Het oudere paard en de 5 elementen

De oorsprong van de 5 elementen is te vinden in de Chinese geneeskunde (Wu Xing) en is één van de belangrijkste pijlers van de acupunctuur.
Je kunt ermee karakters herkennen, past je paard wel bij je?
Maar het heeft ook invloed op de omgang met mensen en soortgenoten, huisvesting, training, voeding én gezondheid.
De 5 types zijn: hout, vuur, aarde, metaal en water. Meestal is een dier niet 100% 1 type, maar een combinatie van types. Vaak zie je dan wel dat 1 bepaald element dominant overheerst, maar er zijn ook dieren waarbij alle elementen even sterk aanwezig zijn. Als je weet wat voor type paard je hebt kun je hier ook mee rekening houden als je je paard een fijne oude dag wilt bezorgen.
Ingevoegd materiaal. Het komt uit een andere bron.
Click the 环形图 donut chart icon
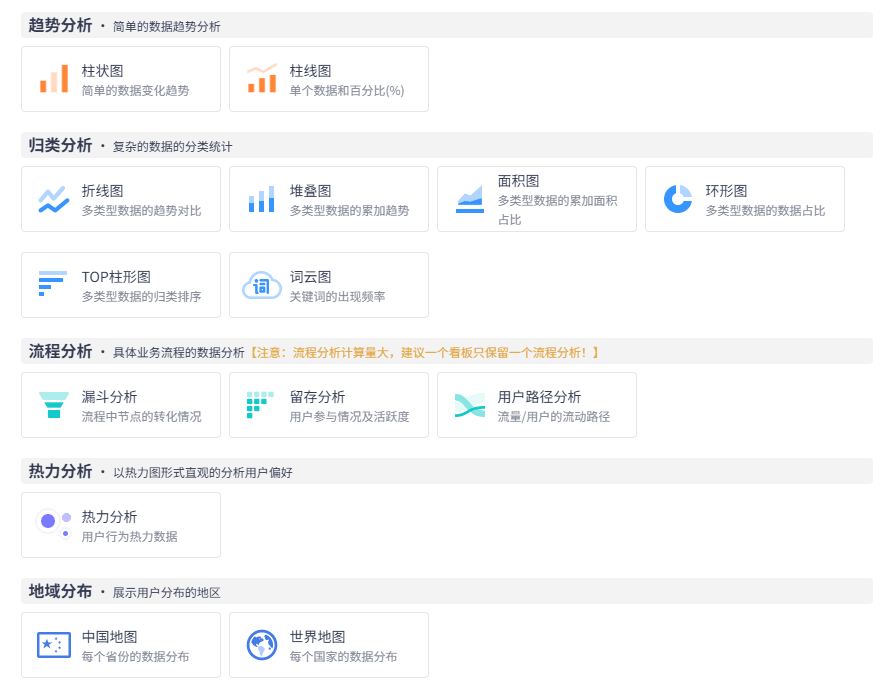 pyautogui.click(x=677, y=199)
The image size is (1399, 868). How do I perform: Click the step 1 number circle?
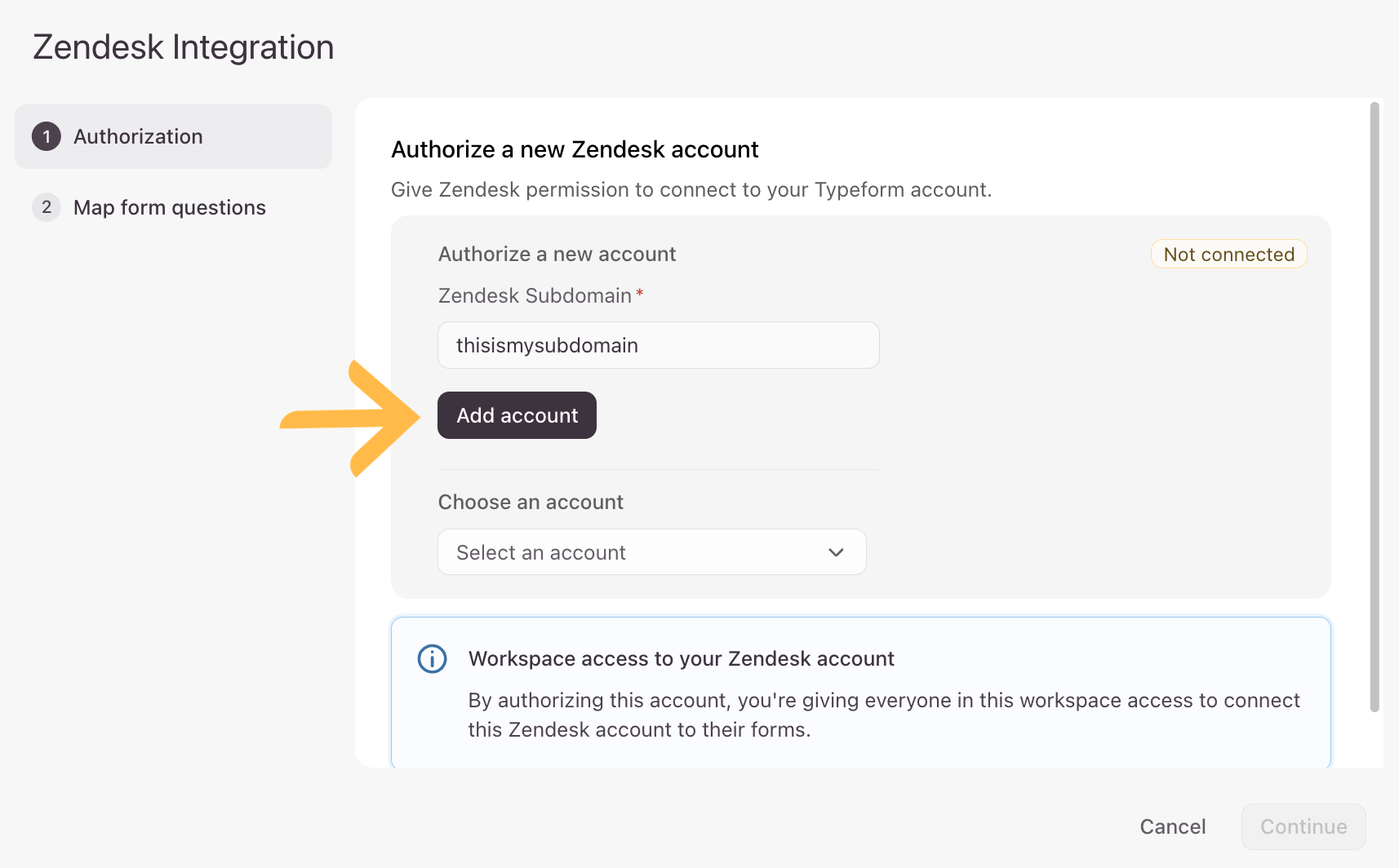(x=47, y=136)
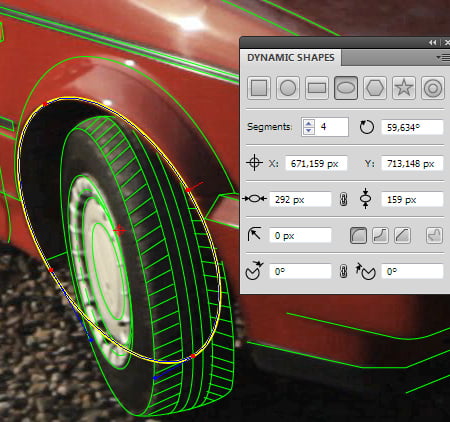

Een fijne oude dag per type

Houtpaarden

Houtpaarden zijn de onvermoeibare, harde werkers met veel energie.
Ze nemen graag de leiding en zijn door hun impulsieve gedrag zeer gevoelig voor blessures.
Het houtpaard kan niet tegen zijn “verlies”, raakt dan gefrustreerd.
Vaak zijn deze dieren atletisch en gespierd en hebben ze een carrière als spring,- of renpaard. Dit karakter komt vaak voor bij volbloeden en warmbloeden.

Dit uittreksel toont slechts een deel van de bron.